▶ [Reading passage]

You are viewing a plain text version of this content. The canonical link for it is here.
Posted to reviews@spark.apache.org by "Hisoka-X (via GitHub)" <gi...@apache.org> on 2023/07/14 10:39:14 UTC

[GitHub] [spark] Hisoka-X commented on a diff in pull request #41958: [SPARK-44386][SQL] Use PartitionEvaluator API in HashAggregateExec, ObjectHashAggregateExec, SortAggregateExec

Hisoka-X commented on code in PR #41958:
URL: https://github.com/apache/spark/pull/41958#discussion_r1263581572


##########
core/src/main/scala/org/apache/spark/Dependency.scala:
##########
@@ -76,7 +75,7 @@ abstract class NarrowDependency[T](_rdd: RDD[T]) extends Dependency[T] {
  */
 @DeveloperApi
 class ShuffleDependency[K: ClassTag, V: ClassTag, C: ClassTag](
-    @transient private val _rdd: RDD[_ <: Product2[K, V]],
+    private val _rdd: RDD[_ <: Product2[K, V]],

Review Comment:
   We need to transfer the rdd in `ShuffleDependency` to the executor node to ensure that all metrics can be registered on the executor node. Taking `ObjectHashAggregateExec` as an example, this problem was not exposed before because in `ObjectHashAggregateExec`, we transmit lambda as task information, lambda will contain `ObjectHashAggregateExec` object information, and `ObjectHashAggregateExec` will contain a child `ObjectHashAggregateExec` (this is because of the partition operator, `ObjectHashAggregateExec` will be divided into two stages, and what we lose is the indicator information of the sub-ObjectHashAggregateExec). Sub-ObjectHashAggregateExec will follow the lambda function to transfer the corresponding metrics information to the executor node. Now because we have extracted the logic into the `EvaluatorFactory`, the lambda transfers only the `EvaluatorFactory` object, so we lose the metrics information of the child ObjectHashAggregateExec. This will cause some metrics to be
  lost on the executor side.

▶ [Directions]
Answer these questions about the Spark review comment above:
(a) Which file path is shown for the code under review?
(b) Which annotation does the change remove from the `_rdd` parameter of `ShuffleDependency`?
(c) According to the comment, what object does the lambda now transfer?

▶ [Information shown]
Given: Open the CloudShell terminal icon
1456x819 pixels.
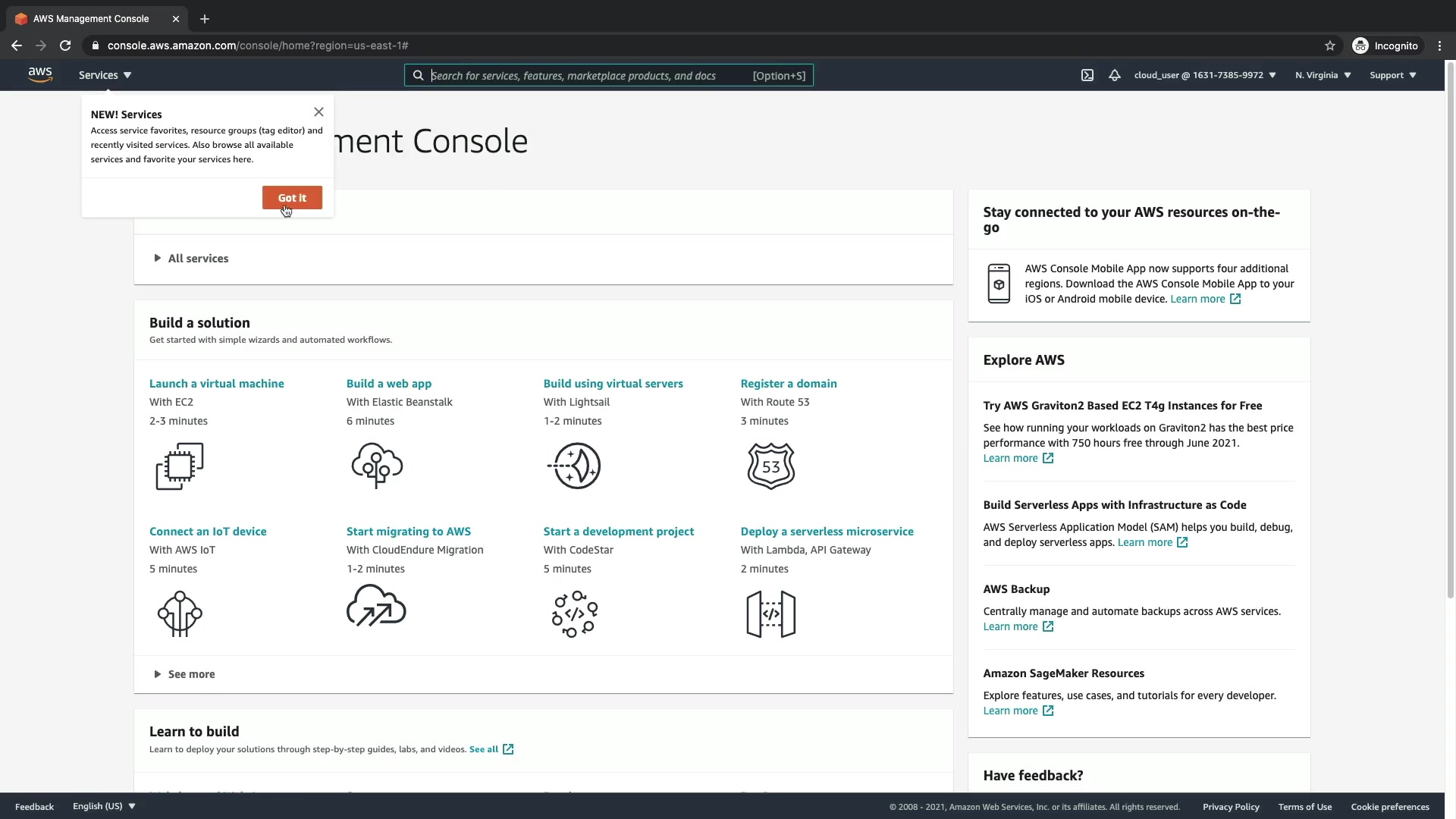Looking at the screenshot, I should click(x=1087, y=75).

* * *

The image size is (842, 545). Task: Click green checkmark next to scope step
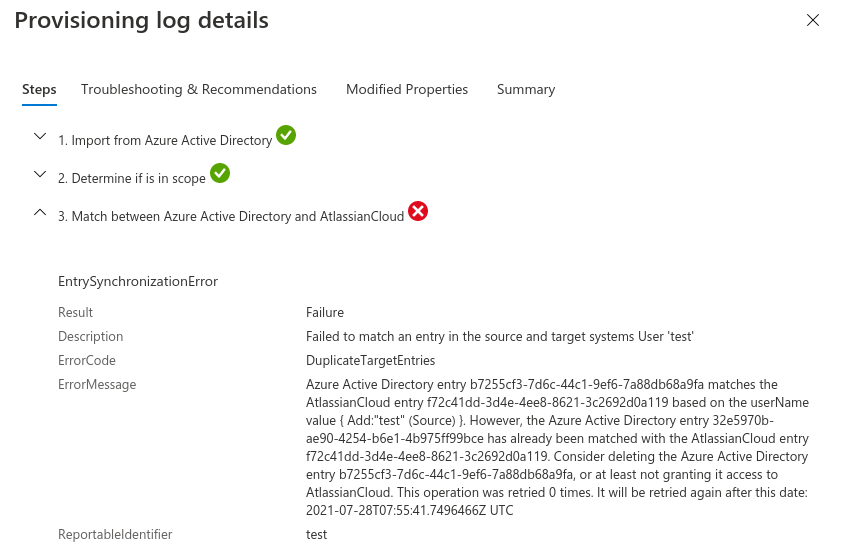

--

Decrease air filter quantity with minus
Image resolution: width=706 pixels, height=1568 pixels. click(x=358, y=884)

▶ [Completed task]
(a) core/src/main/scala/org/apache/spark/Dependency.scala
(b) @transient
(c) Only the `EvaluatorFactory` object.